Cinquante ans de silence officiel

En parallèle, un Appel pour la reconnaissance officielle de la tragédie a été lancé par le journal en ligne Mediapart, dont le directeur, Edwy Plenel, récemment en visite au salon du livre d'Alger, prévoit par ailleurs d'accompagner le cinquantenaire de l'indépendance de l'Algérie de plusieurs événements. Cet appel pour le « souvenir » et pour « l'apaisement entre la France et l'Algérie », a été signé par des dizaines de personnalités telles que les résistants Raymond Aubrac et Stéphane Hessel, le sociologue Edgar Morin, l'ancien premier ministre Michel Rocard, les écrivains Didier Daeninckx, Nancy Huston ou François Maspero, le directeur des Temps Modernes Claude Lanzmann, ou encore le directeur du Nouvel Observateur, Jean Daniel.

Dans la lignée de cet appel, le Parti socialiste a publié un communiqué réclamant la reconnaissance des événements par l'État français, l'établissement des responsabilités et la facilitation de l'accès aux archives pour les historiens, préalables à une « pleine réconciliation entre les peuples français et algérien, essentielle pour bâtir de nouvelles relations tournées vers notre avenir commun ». Côté Élysée, « il est fort peu probable qu'il y ait une évolution positive compte tenu des positions de Nicolas Sarkozy sur la colonisation », le chef de l'État étant hostile à l'idée de repentance réclamée par l'Algérie, parie l'historien Olivier Lecour Grandmaison.

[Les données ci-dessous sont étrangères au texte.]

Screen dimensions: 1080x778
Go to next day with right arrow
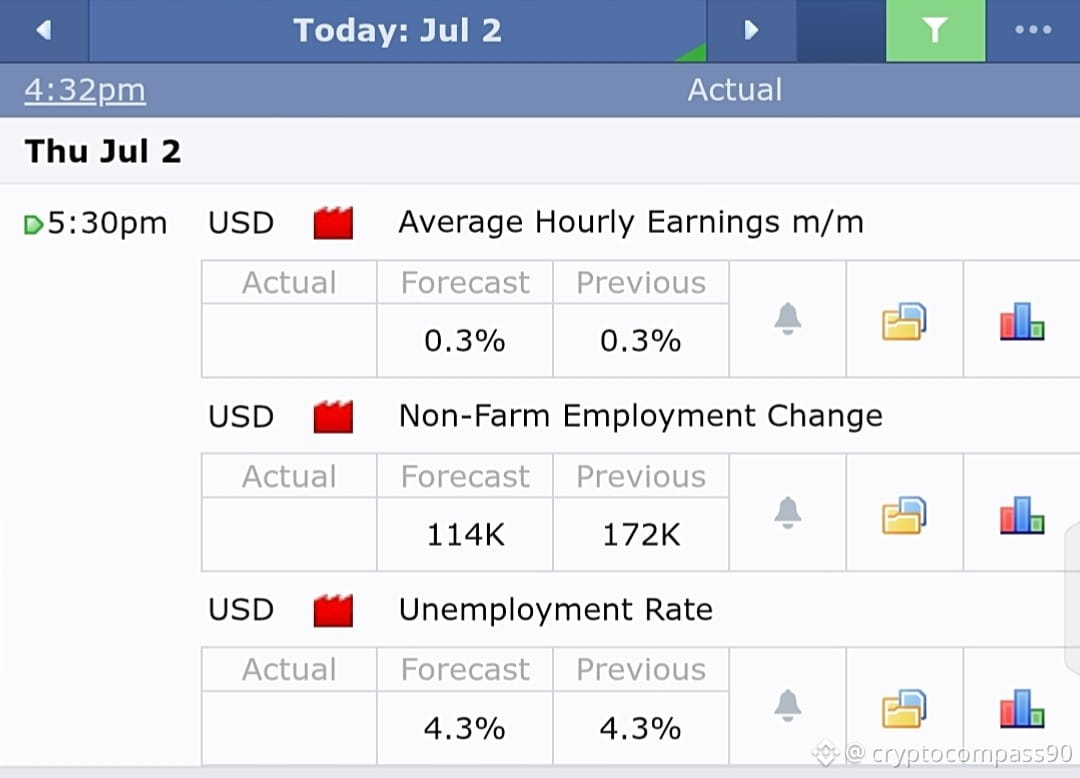[x=751, y=30]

Dernière illustration de cette intransigeance de la droite au pouvoir sur cette question de la mémoire : le 7 octobre, en pleine polémique entre la France et la Turquie sur le génocide arménien de 1915, le ministre français de l’Intérieur Claude Guéant a été interrogé sur l’éventuelle réaction de la France si la Turquie décidait de reconnaître « le génocide des Algériens ». Ce proche de Nicolas Sarkozy a répondu : « le président de la République française est allé en Algérie, il a eu des propos extrêmement forts sur ce moment douloureux de notre passé entre l'Algérie et la France. Il a tourné la page ».
Ce à quoi Amar Belani, porte‑parole du ministère des Affaires étrangères répond : « tout d'abord, la mémoire est intangible. Elle appelle une exigence de vérité et elle est réfractaire au révisionnisme et à l'occultation historiques. Ensuite, nous considérons que les déclarations faites par des officiels étrangers ne sauraient, en aucune manière, engager l'Algérie, son peuple et ses institutions », a‑t‑il expliqué à TSA. Comprendre : en Algérie, la page est loin d’être tournée.